CPL: Critical Plan Step Learning Boosts LLM Generalization in Reasoning Tasks

Tianlong Wang,Junzhe Chen,Xueting Han,Jing Bai
2024-10-01
Abstract:Post-training, particularly reinforcement learning (RL) using self-play-generated data, has become a new learning paradigm for large language models (LLMs). However, scaling RL to develop a general reasoner remains a research challenge, as existing methods focus on task-specific reasoning without adequately addressing generalization across a broader range of tasks. Moreover, unlike traditional RL with limited action space, LLMs operate in an infinite space, making it crucial to search for valuable and diverse strategies to solve problems effectively. To address this, we propose searching within the action space on high-level abstract plans to enhance model generalization and introduce Critical Plan Step Learning (CPL), comprising: 1) searching on plan, using Monte Carlo Tree Search (MCTS) to explore diverse plan steps in multi-step reasoning tasks, and 2) learning critical plan steps through Step-level Advantage Preference Optimization (Step-APO), which integrates advantage estimates for step preference obtained via MCTS into Direct Preference Optimization (DPO). This combination helps the model effectively learn critical plan steps, enhancing both reasoning capabilities and generalization. Experimental results demonstrate that our method, trained exclusively on GSM8K and MATH, not only significantly improves performance on GSM8K (+10.5%) and MATH (+6.5%), but also enhances out-of-domain reasoning benchmarks, such as HumanEval (+12.2%), GPQA (+8.6%), ARC-C (+4.0%), MMLU-STEM (+2.2%), and BBH (+1.8%).

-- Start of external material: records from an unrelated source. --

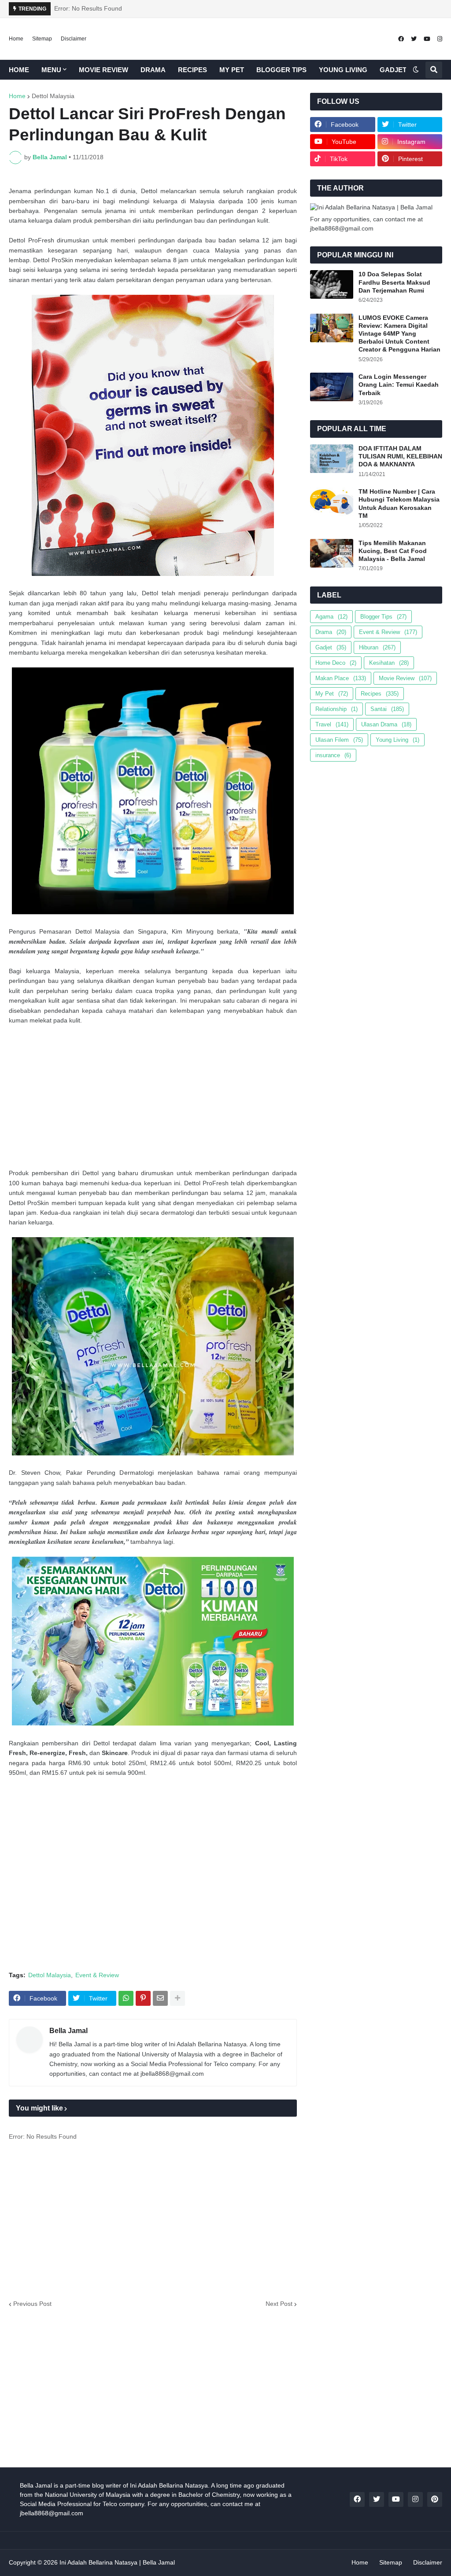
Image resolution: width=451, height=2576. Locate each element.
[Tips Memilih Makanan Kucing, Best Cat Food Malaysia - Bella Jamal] (331, 553)
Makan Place (340, 678)
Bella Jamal (68, 2030)
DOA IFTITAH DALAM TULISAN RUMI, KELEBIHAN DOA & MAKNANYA (400, 456)
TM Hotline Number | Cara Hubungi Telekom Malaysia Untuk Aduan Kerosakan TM (399, 503)
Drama (330, 632)
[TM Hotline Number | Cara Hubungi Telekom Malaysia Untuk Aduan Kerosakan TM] (331, 501)
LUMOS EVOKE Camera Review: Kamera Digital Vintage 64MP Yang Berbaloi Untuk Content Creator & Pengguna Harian (399, 333)
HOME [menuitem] (19, 69)
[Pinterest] (143, 1998)
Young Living (397, 740)
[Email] (160, 1998)
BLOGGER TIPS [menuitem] (281, 69)
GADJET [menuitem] (393, 69)
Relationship (336, 709)
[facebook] (401, 39)
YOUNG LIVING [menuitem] (343, 69)
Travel (331, 724)
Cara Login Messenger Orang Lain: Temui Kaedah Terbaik (399, 384)
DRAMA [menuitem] (153, 69)
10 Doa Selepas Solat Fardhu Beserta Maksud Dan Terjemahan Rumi (394, 282)
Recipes (380, 693)
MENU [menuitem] (51, 69)
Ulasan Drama (386, 724)
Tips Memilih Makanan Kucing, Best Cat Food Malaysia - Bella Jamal (393, 550)
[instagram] (439, 39)
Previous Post (32, 2303)
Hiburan (377, 647)
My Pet (331, 693)
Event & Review (97, 1975)
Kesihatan (389, 663)
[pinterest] (434, 2499)
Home (16, 39)
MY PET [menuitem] (231, 69)
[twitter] (414, 39)
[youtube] (427, 39)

Artificial Intelligence,Machine Learning
What problem does this paper attempt to address?
This paper attempts to address the problem of enhancing the generalization ability of large language models (LLMs) in reasoning tasks through reinforcement learning (RL). Specifically: - **Research Challenges**: Although existing methods have made significant progress in reasoning on specific tasks, these methods mainly focus on specific tasks or domains (such as mathematics or programming) and fail to effectively address the generalization problem across different reasoning tasks. - **Differences in Action Space**: Compared to traditional RL methods, LLMs operate in an infinite action space, making it crucial to search for valuable and diverse strategies. - **Objective**: Propose a new method—Critical Plan Step Learning (CPL), which enhances the model's generalization ability by searching in the action space of high-level abstract plans. CPL consists of two parts: - Using Monte Carlo Tree Search (MCTS) to explore diverse plan steps in multi-step reasoning tasks. - Learning critical plan steps through Step-level Advantage Preference Optimization (Step-APO), which integrates the advantage estimates obtained from MCTS into Direct Preference Optimization (DPO). Experimental results show that CPL not only significantly improves performance on training datasets (such as GSM8K and MATH) but also achieves significant improvements on multiple out-of-domain reasoning benchmarks (such as HumanEval, GPQA, ARC-C, etc.), demonstrating its effectiveness in enhancing reasoning ability and generalization capability.